- Exercise instructions: Extract precisely the lines that run from the line containing "Viewport: 1380px width, 703px height." to the end of the records below, with both ends included and pictures omitted.

————————

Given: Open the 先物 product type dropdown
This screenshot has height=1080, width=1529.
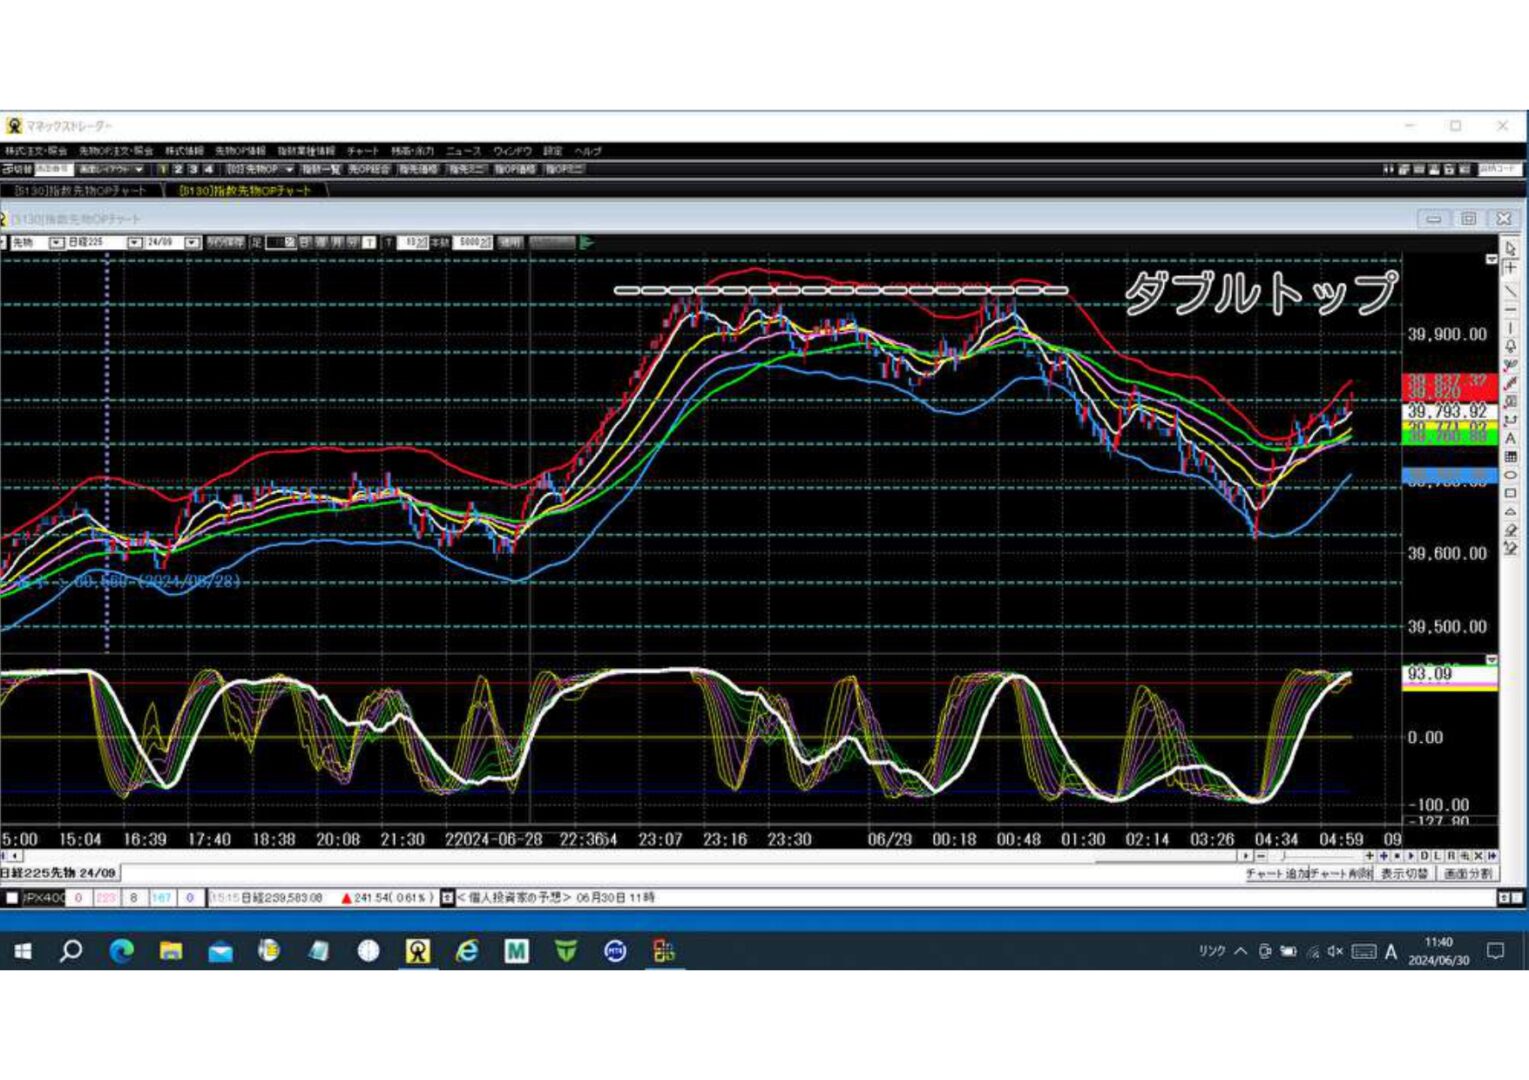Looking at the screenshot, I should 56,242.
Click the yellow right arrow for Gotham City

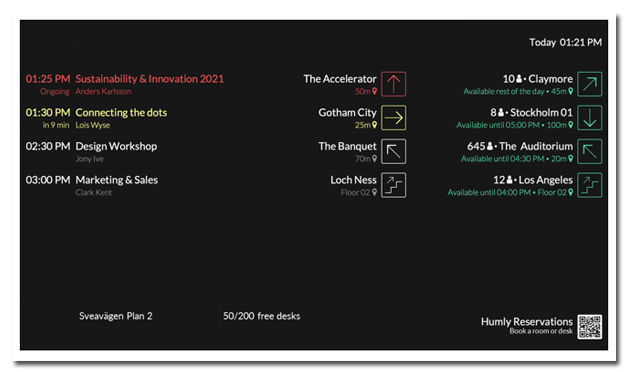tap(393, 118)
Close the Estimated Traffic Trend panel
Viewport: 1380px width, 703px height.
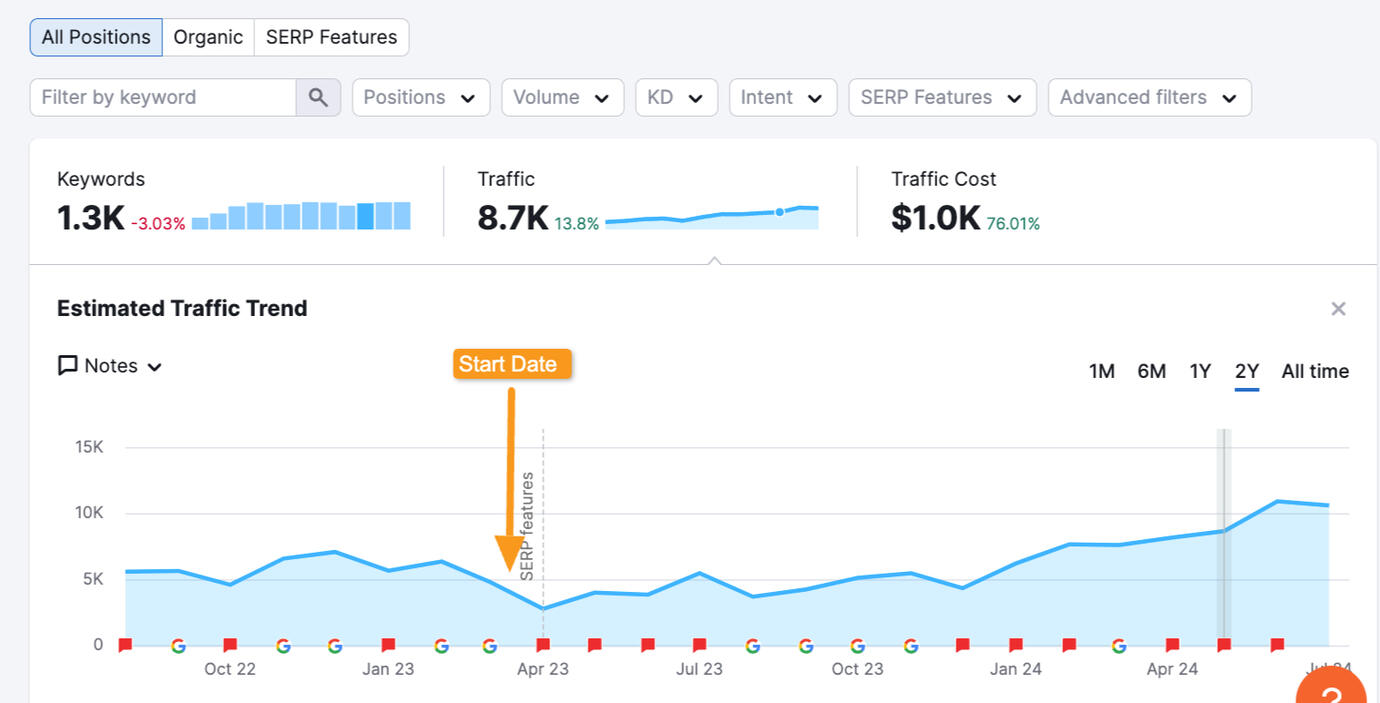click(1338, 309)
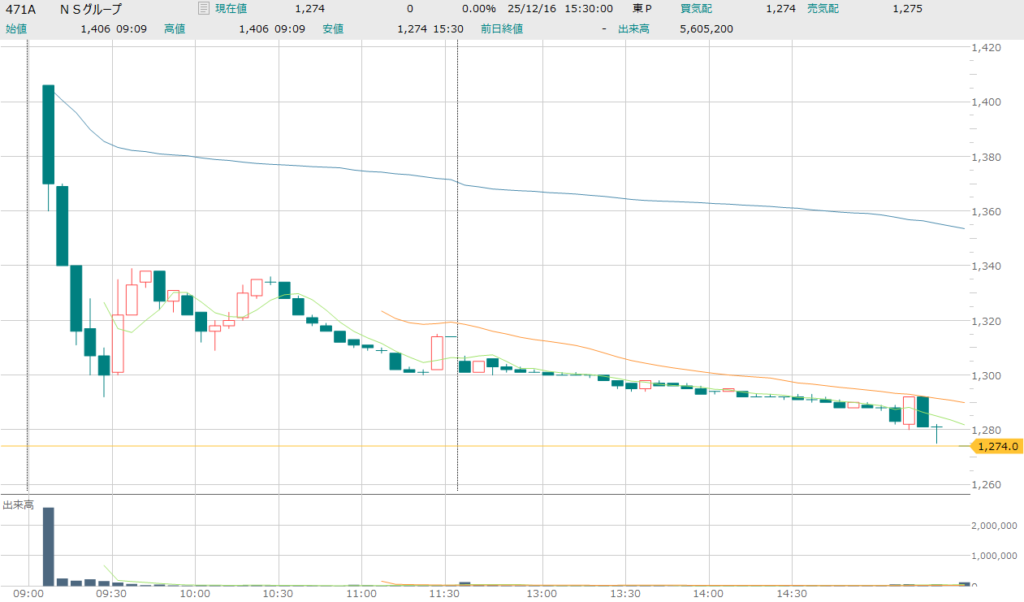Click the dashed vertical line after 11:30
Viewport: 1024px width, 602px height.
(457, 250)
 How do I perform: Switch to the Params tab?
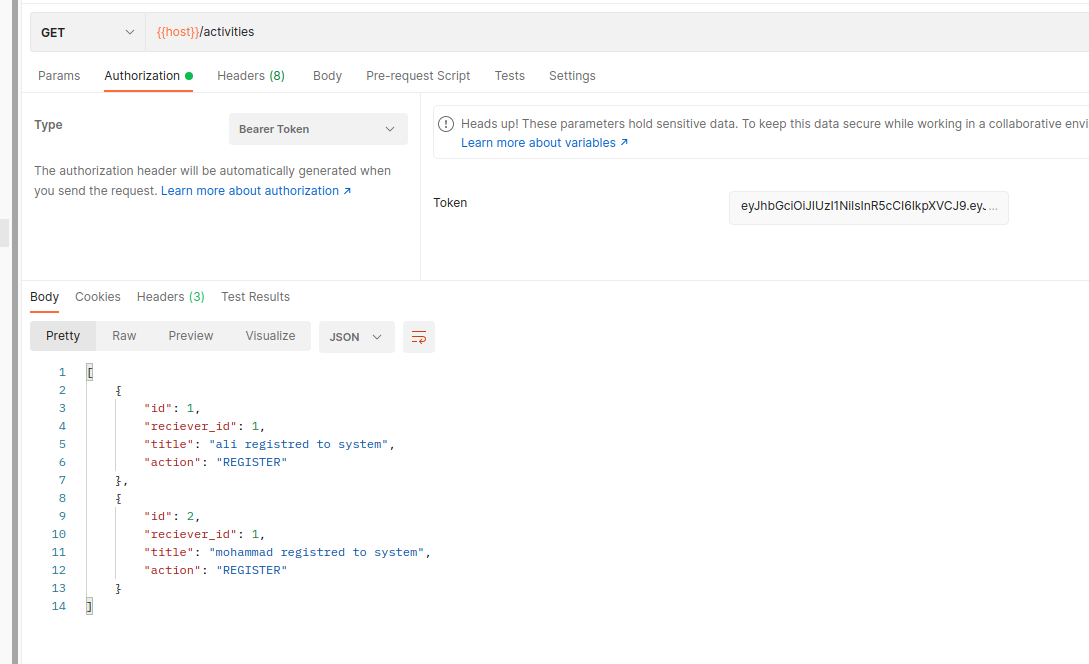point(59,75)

————————

- Solution to this problem:
Viewport: 1380px width, 703px height.
click(1338, 309)
Click the dashed vertical line after 11:30
Viewport: 1024px width, 602px height.
(457, 250)
 How do I perform: Switch to the Params tab?
point(59,75)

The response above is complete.